Résultat des courses d’une méthode pourrie parce que n’en étant pas une, Lucien Pambou peut se permettre de soutenir que l’affaire ‘Panama papers‘ tout comme celle des ‘biens mal acquis‘, c’est-à-dire des détournements massifs des biens et ressources d’un pays, un phénomène frénétique mais jamais traité par la justice, n’ont aucune place et aucun intérêt, quand il traite, dans sa peu crédible réflexion critiquée où il se demande pourtant si « Le président congolais relèvera les défis qu’il a fixés » ! Surtout quand il y parle spécifiquement des possibilités d’amélioration des conditions sociales très déplorables et d’un chômage endémique de très loin supérieur à celui de la Grèce ! Monsieur Pambou ne s’étonne en rien qu’alors que dans différents pays où des personnalités citées à propos de ‘Panama papers’ soient entrain de rendre compte d’une façon ou d’une autre, qu’au Congo ce soit le mutisme total ! Il ne s’étonne en rien que malgré l’importance sans précédent des recettes pétrolières reçues par le Congo (3ème puissance pétrolière d’Afrique noire et autour de 4 million d’habitants) et l’effacement d’une large partie de sa dette, ‘la famille du président s’enrichit de plus en plus et les Congolais continuent à crever de faim et de misère‘ comme dit l’ancien patron d’Elf (L. Lefloch Prigent) ! Il ne trouve rien à dire au fait que la justice française qui n’a pourtant pas condamné la famille présidentielle notamment, à propos de nombreuses acquisitions immobilières en France, mais qui veut tout simplement, à propos de l’instruction ordonnée, lui donner la possibilité de se justifier, fasse ouvertement l’objet d’un ‘trafic d’influence’ par Sassou-Nguesso !

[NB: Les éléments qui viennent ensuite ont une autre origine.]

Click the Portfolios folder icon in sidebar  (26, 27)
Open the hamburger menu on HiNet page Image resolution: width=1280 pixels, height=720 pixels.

Au plan politique, Lucien Pambou n’a pas non plu vu ce que le monde entier a vu, c’est-à-dire le braquage électoral de Sassou en mars dernier, précédé par l’euthanasie constitutionnelle d’octobre 2015. Tout cela accompagné de centaines de blessés et de nombreux morts, de manifestants non armés tués à balles réelles par les sbires, restés impunis, du despote et, qu’en faire état pour rendre compte de la nature du système politique constitue une approche ‘militante’ ! Comme si cette approche n’a pas été faite par d’autres analystes ou journalistes à travers le monde !

Drôle de politiste et curieux éditorialiste !

Enfin, il termine sa réponse en me demandant « à quel parti politique appartenez-vous », parce que, dit-il, plus que jamais éditorialiste-gardien du temple des Nguesso, « toute votre déclamation contradictoire est engagée contre le Président Sassou et sa famille » ! Là est tout le problème et, l’on ne peut que constater la pertinence du recours que nous préconisions (dans notre précédente critique) à Gaston Bachelard, éminent philosophe, qui évoque les obstacles affectifs dans la connaissance objective. Car, c’est bien d’un antidote de cet ordre notamment qu’a besoin le politiste et l’éditorialiste. Bien empêtré comme il l’est, avec d’autres, dans l’affectif et autres intérêts louches, Lucien Pambou, membre du comité de rédaction de ‘Géopolitique Africaine’, la revue de Sassou-Nguesso sur la place de Paris, ne se rend plus compte qu’il se place aux antipodes de ce qu’il a défendu au sein du CRAN (en février 2005), et s’érige ainsi dans la position du défenseur de Sassou-Nguesso et sa famille, et donc bien comme théoricien du rôle positif de la dictature et du crime de masse spécifiquement au Congo! Qu’il n’est ainsi pas aussi candide qu’il veut y paraître !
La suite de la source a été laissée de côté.